> [GOAL OF THE EXERCISE]:
Although the entries hold pictures, only their words are printed back, exactly as given.

> [DATA EXTRACT]:
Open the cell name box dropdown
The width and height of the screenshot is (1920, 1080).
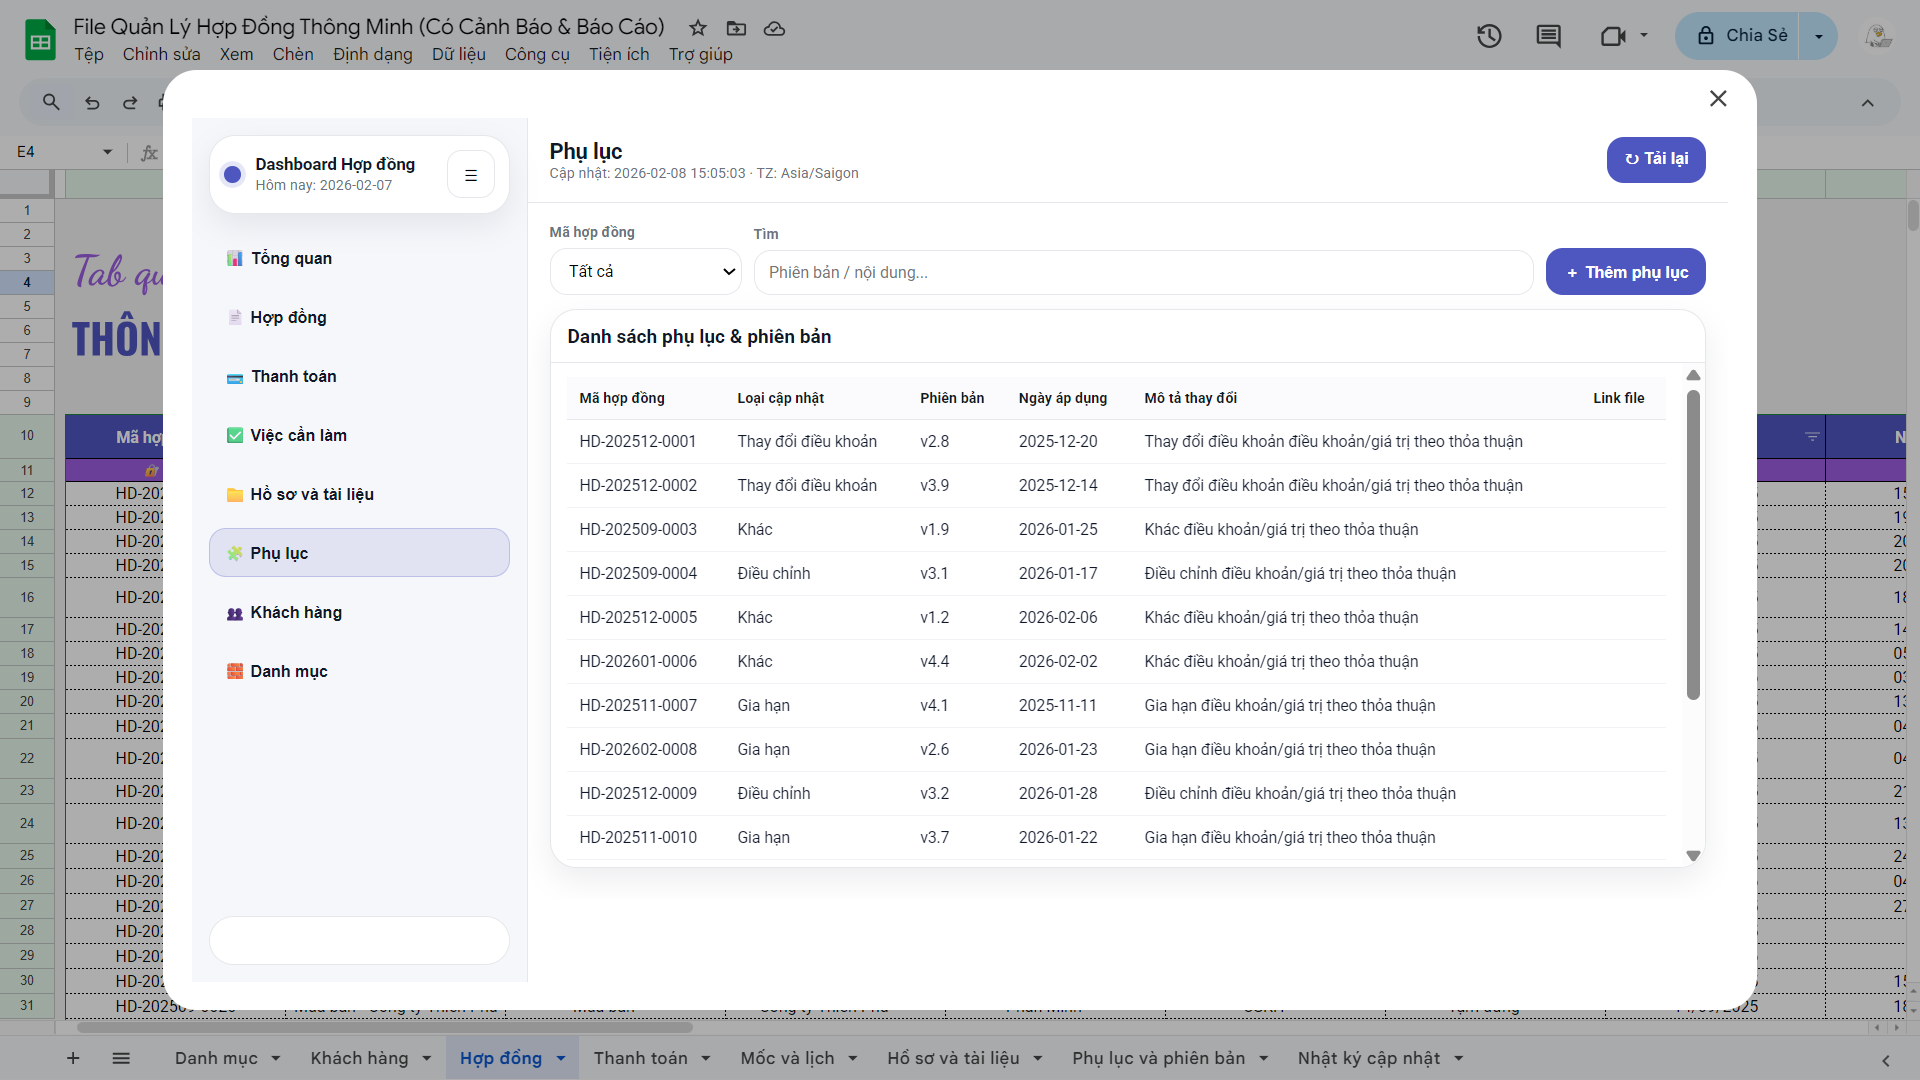pos(107,152)
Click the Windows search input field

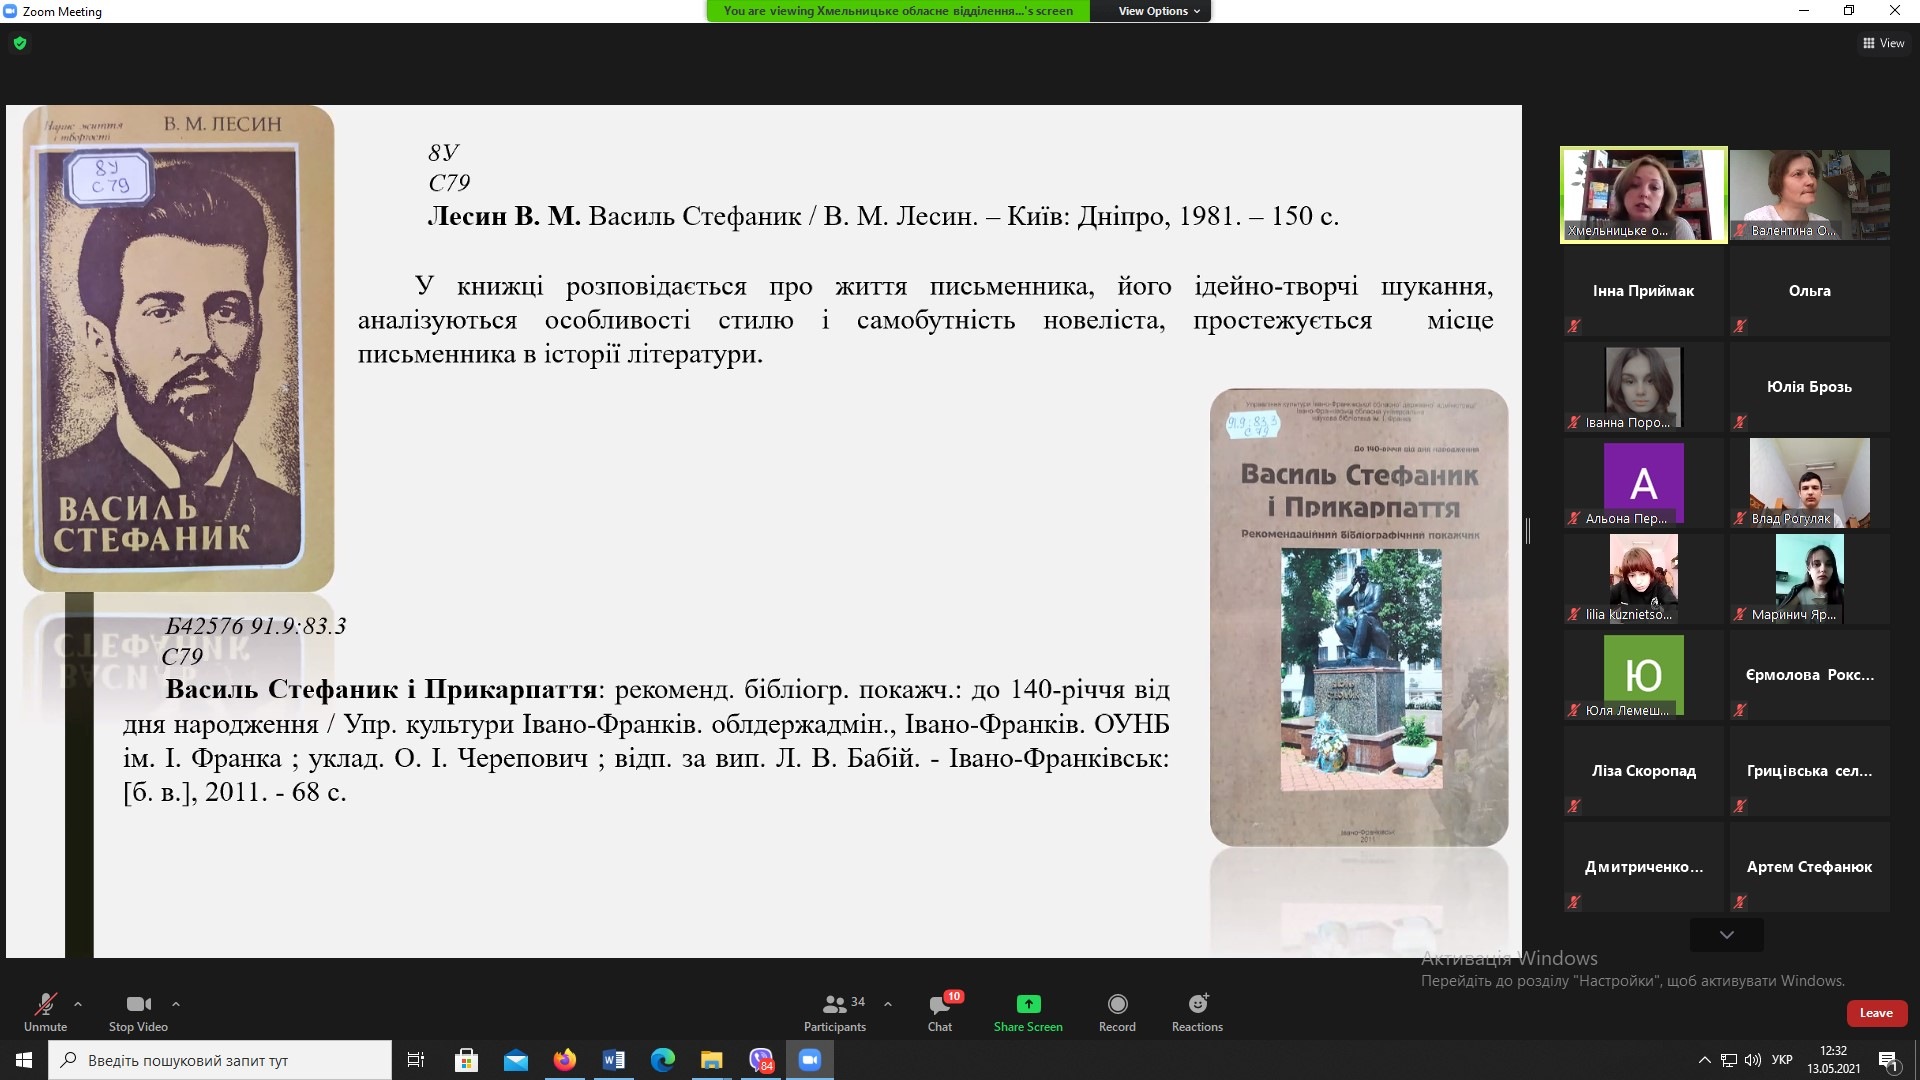220,1060
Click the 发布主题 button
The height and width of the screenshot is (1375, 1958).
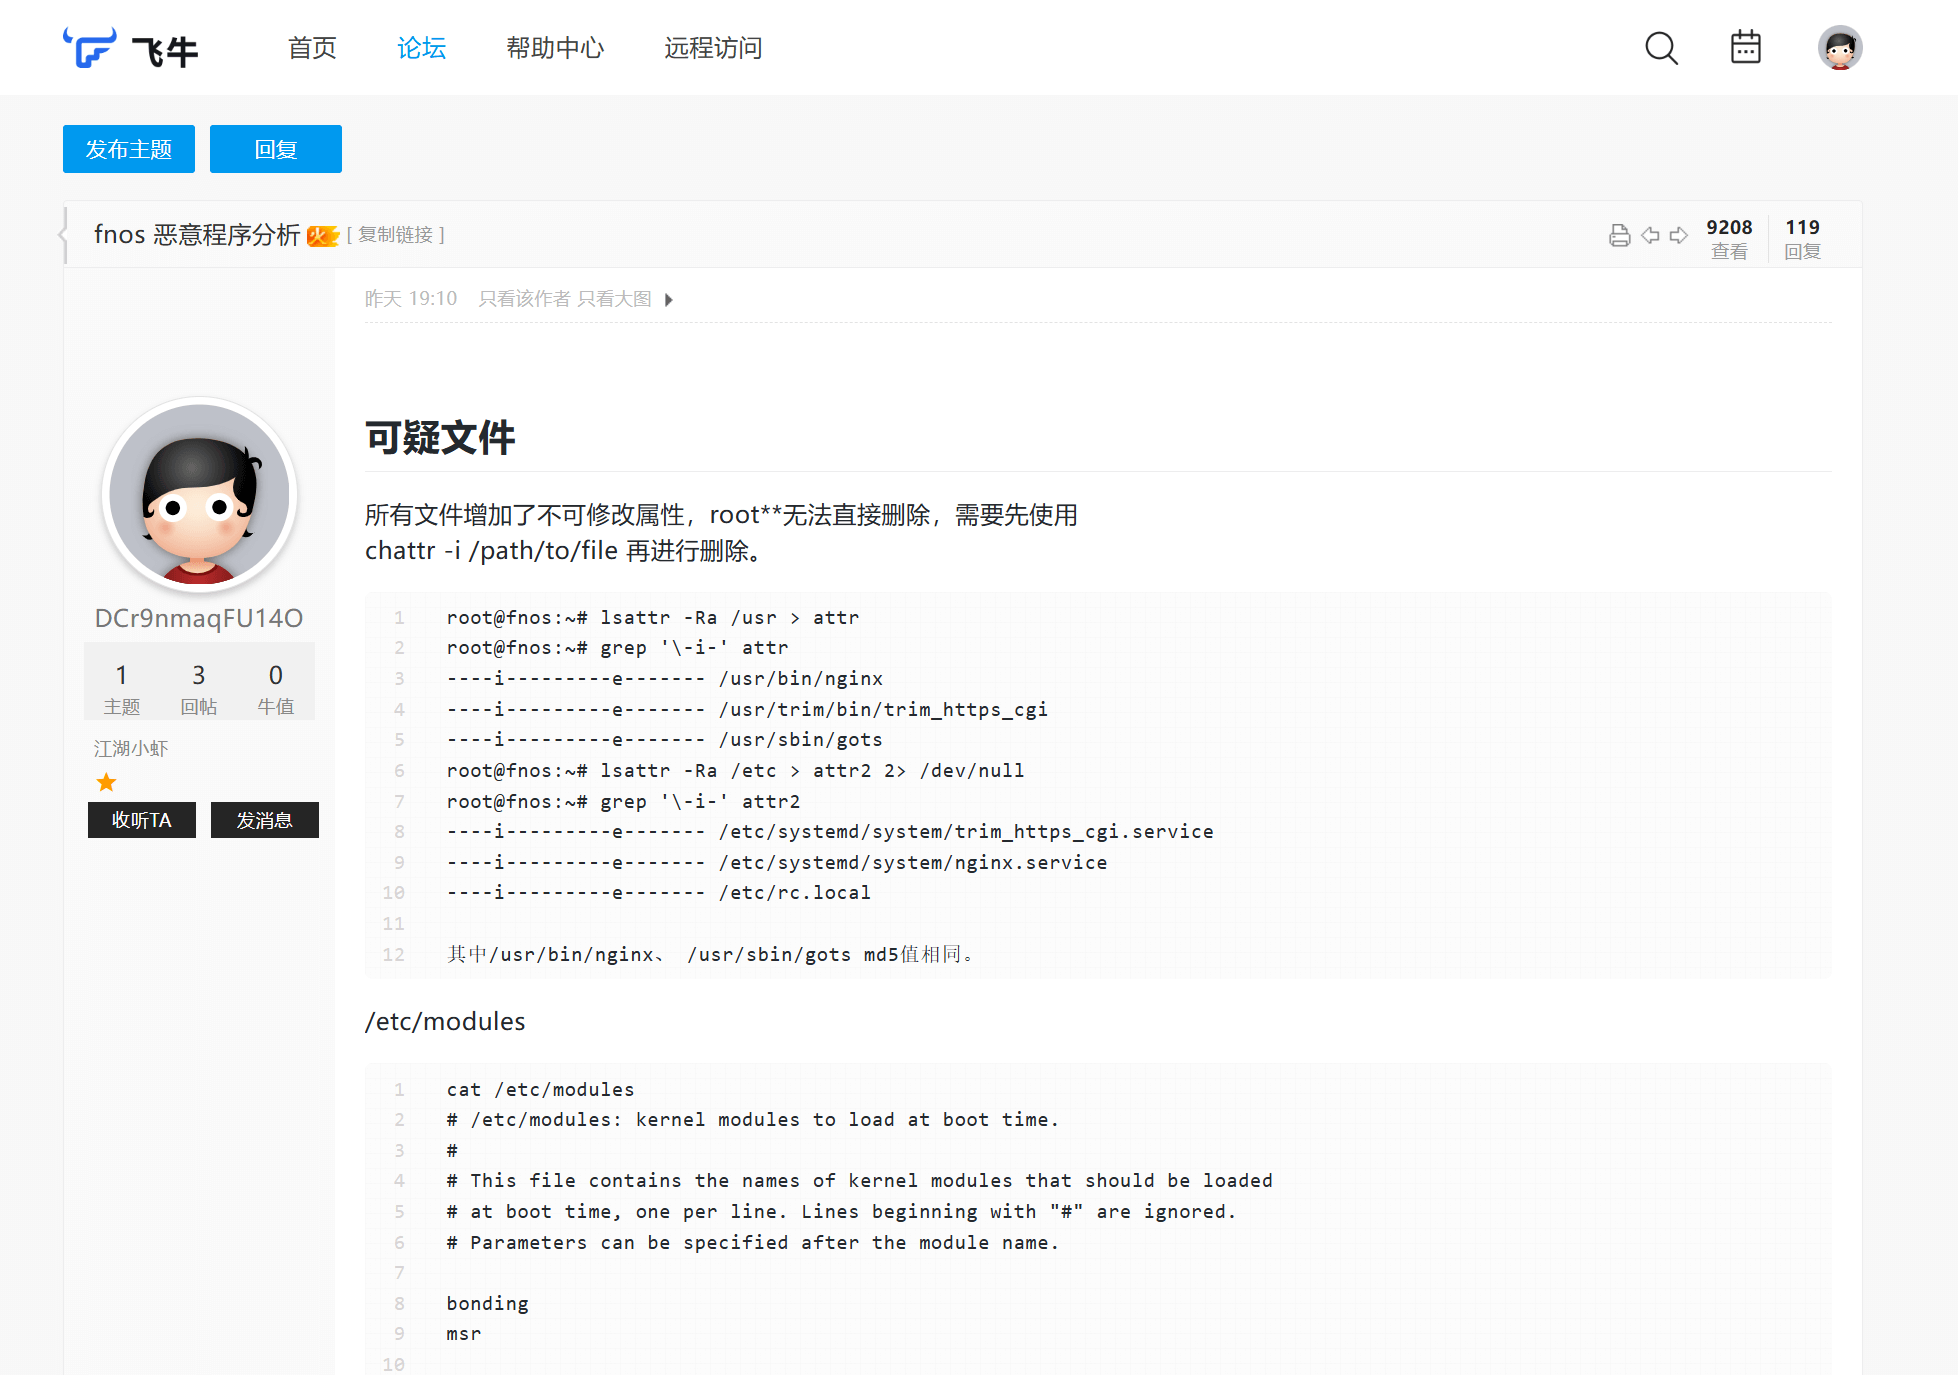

> [THE ANSWER]:
Open the cell name box dropdown
The width and height of the screenshot is (1920, 1080).
pos(107,152)
Click the Windows search input field

220,1060
Click the 发布主题 button
The height and width of the screenshot is (1375, 1958).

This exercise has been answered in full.